当然の話です。今のプランに不満はなく、また何より予算遵守という大命題をクリアしているのですから。さらに、ギリギリの状態で完成させたプランに新しい提案が加わるわけですから、予算もプラスαになってしまう。
それから、お客さんとまた新しい提案について、その必要性について、あーでもないこーでもないという議論をしました。
正直、今のままのプランだと「あとでお客さんが後悔する」という思いに加えて「このままだと自分が後悔する」という思いもあったことは確かです。

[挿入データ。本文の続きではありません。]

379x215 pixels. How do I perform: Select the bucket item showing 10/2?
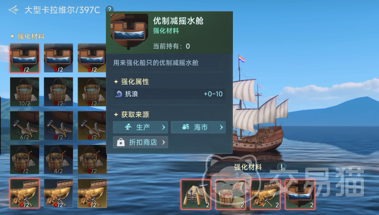25,92
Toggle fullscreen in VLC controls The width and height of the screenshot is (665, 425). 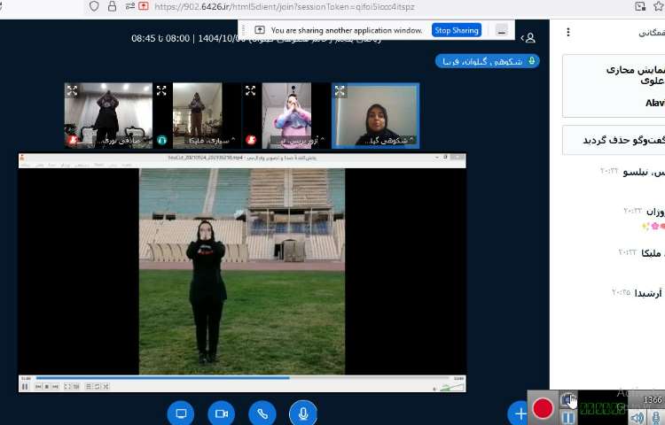(66, 386)
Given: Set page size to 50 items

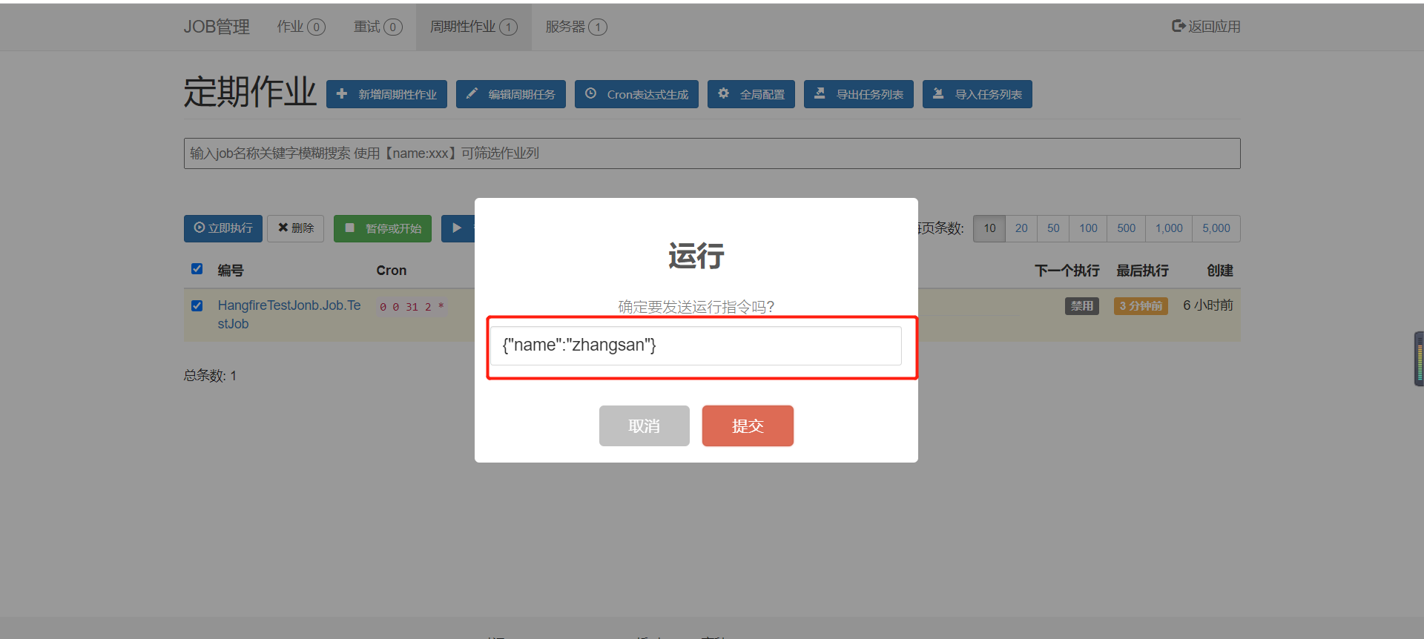Looking at the screenshot, I should 1053,228.
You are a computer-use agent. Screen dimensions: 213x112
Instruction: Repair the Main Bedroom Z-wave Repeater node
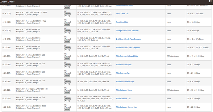coord(67,50)
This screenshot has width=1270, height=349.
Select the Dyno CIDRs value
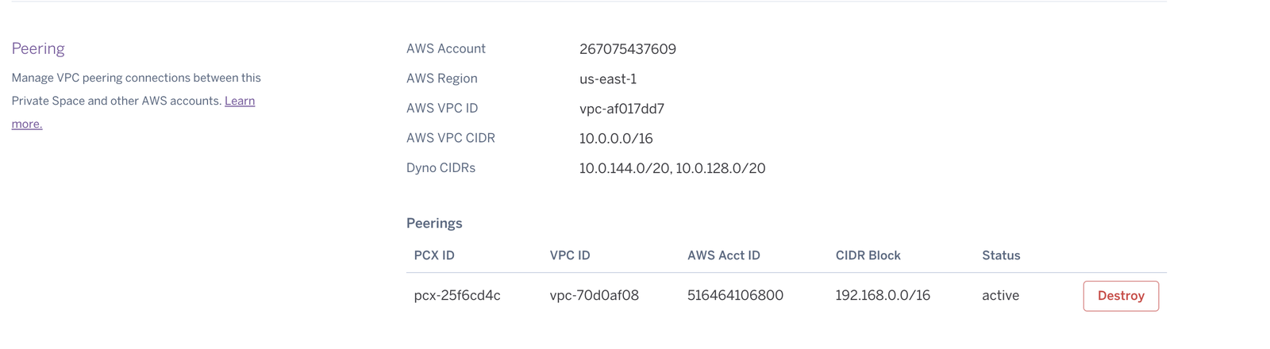tap(672, 168)
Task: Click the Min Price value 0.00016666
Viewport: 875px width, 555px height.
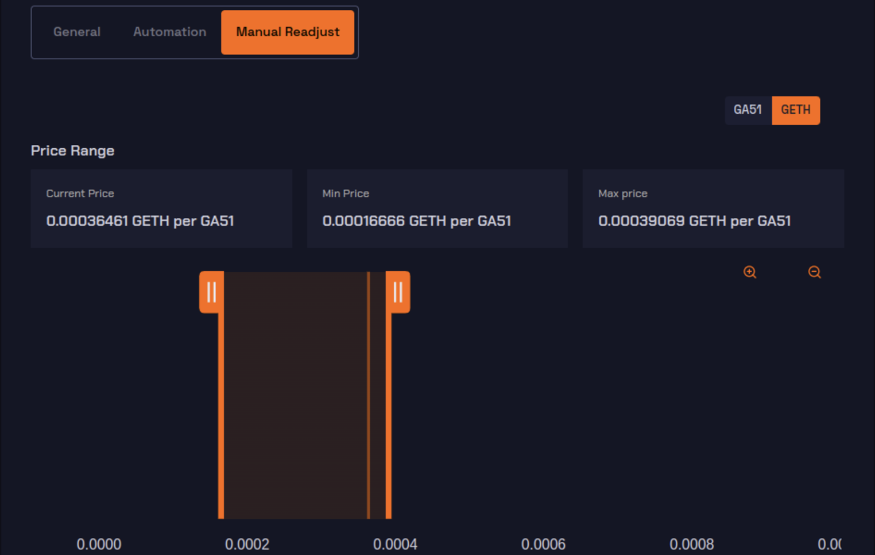Action: (x=416, y=221)
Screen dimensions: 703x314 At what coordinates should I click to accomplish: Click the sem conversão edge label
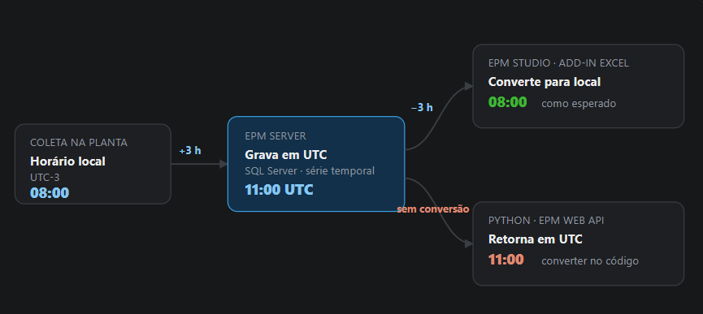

でも、新しい提案や私の考えを一度聞いてもらって、それでも今のままで良いと納得してもらえるのならそれでイイと思ったのです。
で、最終的には、床面積を約4坪ほど拡げることに。
そのスペースで新たにできたスペースは、以下の通りです。
- リビングと続いていた和室を広く。
- 2Fの廊下と部屋の間に空間を設けた家族の共用スペースに。
- 2Fの寝室を拡げ、ゆったりとゆとりのあるスペースに。
- 玄関スペースを拡げ、収納を増設。
で、これによって……
- リビングと一体になった内装にすることで、より広々としたリビング空間が完成。
- 拡げた和室には、四畳半だけ琉球畳を。そのまわりをフローリングにして、内装もリビングと統一。こうすることでリビングの空間が拡げたスペース以上に広々と感じられるゆとりの空間に。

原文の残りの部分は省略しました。